Nach der Übergabe machte ich gleich einen kleinen Schlag. Viel Wind, wenig Segel, aber das Boot segelt gut. Die Ehefrau steht im Niedergang, begeistert von dem hübschen Schiffchen, bestens geeignet als Wochenend-Domizil an der Schlei. Wer muss schon immer segeln?
Blitzlichter und Gin Tonic
Der alte Eigner freut sich, einen neuen Liebhaber für seine Herzensdame gefunden zu haben, er hätte sie nicht jedem anvertraut. Seine „First Lady“ möchte gerne etwas bequemer reisen – auf einem GFK-Klassiker, einer Hallberg Rassy 35 aus den 80ern. Ein kleiner Batzen Geld wechselt den Besitzer, die Versicherung wird klargemacht, Aeolus darf noch bis Saison-Ende bei den Marinefliegern in der Plüschow-Bucht liegen bleiben.
Und dann der Auftakt zur Kieler Woche im Herbst, Rendezvous der Klassiker. Am Abend kommen die großen Geschwister Mingary und Peter in die Bucht. „Komm doch zu uns ins Päckchen.“ Damit hatte ich nicht gerechnet, was für ein Gefühl, wir waren aufgenommen in dieser Gruppe von Bootsbauern und Klassik-Enthusiasten.
Am Morgen dann die erste Fahrt zum Start vor dem alten Olympia-Hafen. Wir sind in der Gruppe der Folkeboote und kleinen Kreuzer. Zwei bis drei Windstärken, Aeolus lässt sich trotz des langen Kiels fast wie eine Jolle steuern. Bloß nicht übermütig werden, aber wir segeln ja schließlich Regatta, leider nur die kleine Bahn auf der Innenförde und nach 2 1/2 Stunden sind wir schon durch.

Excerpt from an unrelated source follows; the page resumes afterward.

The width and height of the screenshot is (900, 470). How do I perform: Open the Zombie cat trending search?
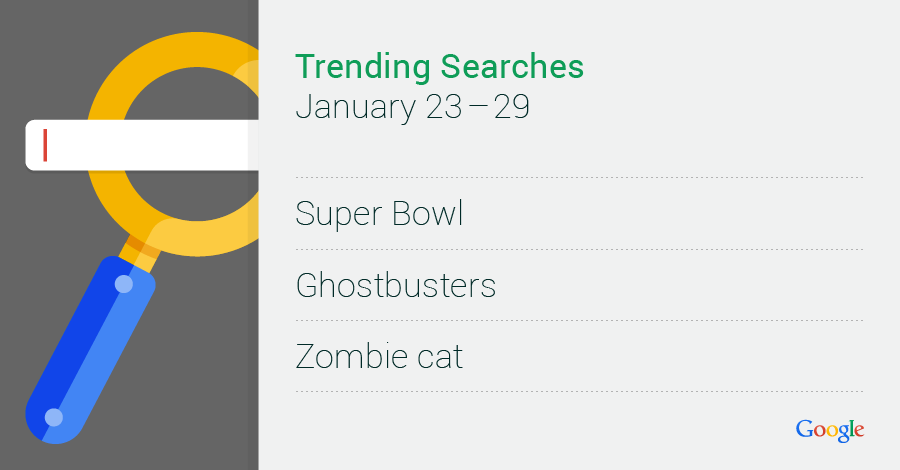379,356
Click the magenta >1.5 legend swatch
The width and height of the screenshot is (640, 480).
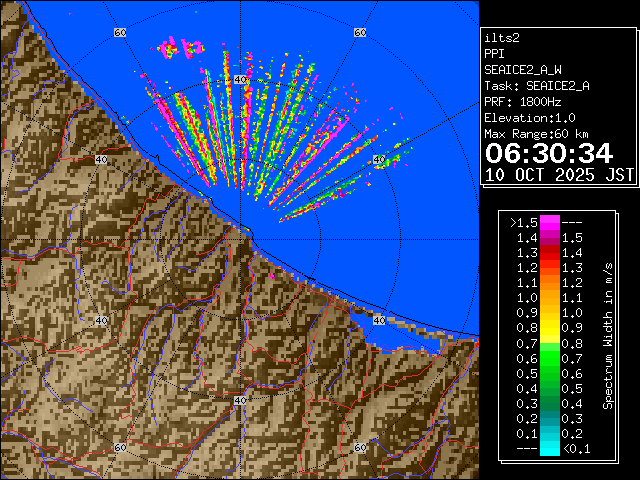(549, 222)
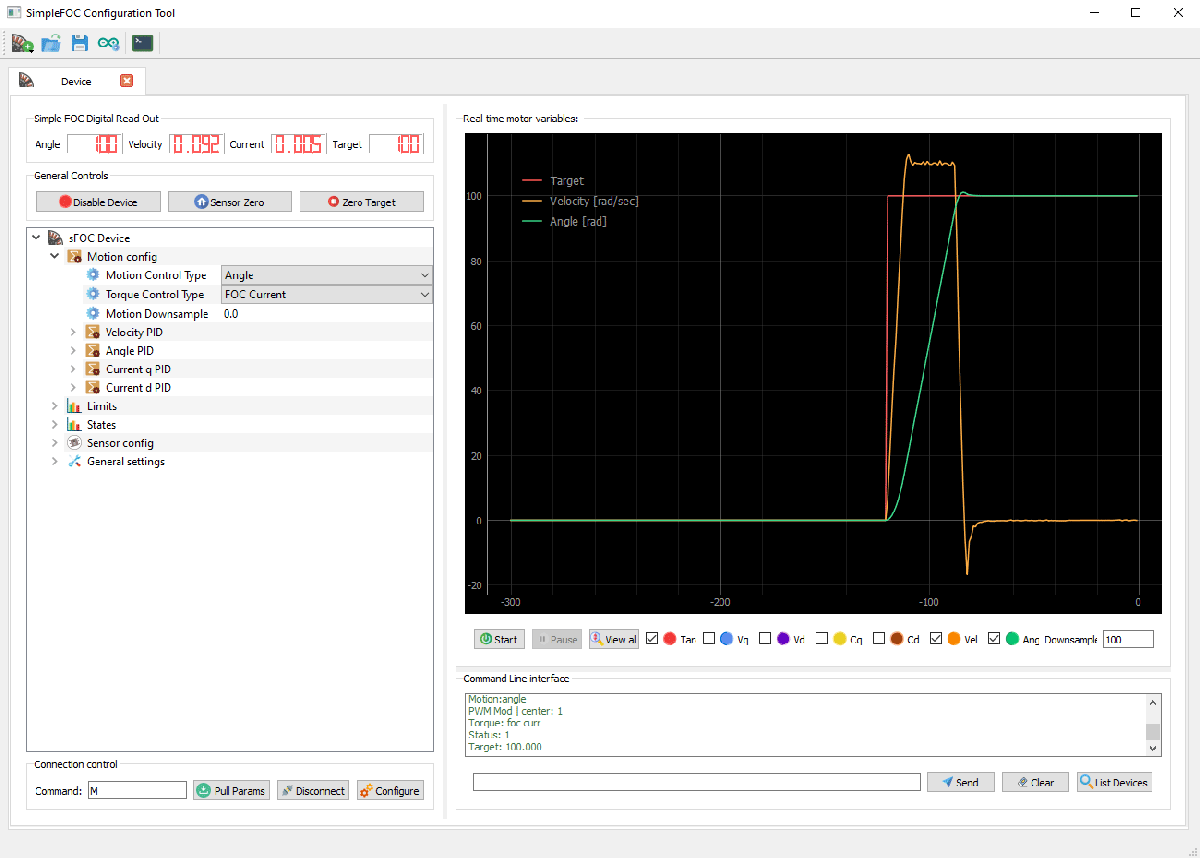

Unterwegs gab es Besuch von Fotografen-Booten, alle bewundern das schöne Schiffchen – endlich wieder in der Szene angekommen. Im Millionärsbecken vor dem ehrwürdigen Kieler Yacht-Club sind wir eher eine kleine Nummer. Aber zur Premiere kommen viele Freunde, die mit Gin Tonics verköstigt werden.

Für den zweiten Platz in der Gruppe gibt es einen Strander Beutel mit fair gehandeltem Kaffee aus einer lokalen Rösterei. Wegen Corona gab es keine Preisverleihung an Land, die Preise wurden per Ruderboot überbracht – Premiere geglückt.
Herrlicher Oldtimer, glänzende Zukunft
Jetzt sitzt der stolze neue Eigner und Autor ganz alleine an Bord und lässt die aufregenden letzten Wochen Revue passieren. Vor allem folgt die Bestandsaufnahme. Der Voreigner steht zwar hilfreich zur Seite, aber es gibt noch ein paar Baustellen und vor allem ein paar Ideen, um das Boot meinen Bedürfnissen anzupassen. Die Wochenenden bis Mitte Oktober sind verplant, dann geht Aeolus ins Winterlager.

Im nächsten Frühjahr kommt der rituelle Namenswechsel: Herta III soll sie heißen, Aeolus klebt zwar schon fast 70 Jahre am Spiegel, ist aber nicht der Taufname, der Auftraggeber nannte sie Hai. Wir werden den Windgott und seinen Kollegen im Meer schon besänftigen. Und dann stehen herrliche Touren auf Schlei und Ostsee und natürlich die Teilnahme an den FKY-Events an. Wer weiß, vielleicht schaffen wir es ja sogar mal zum Holzboot-Treffen in Risör.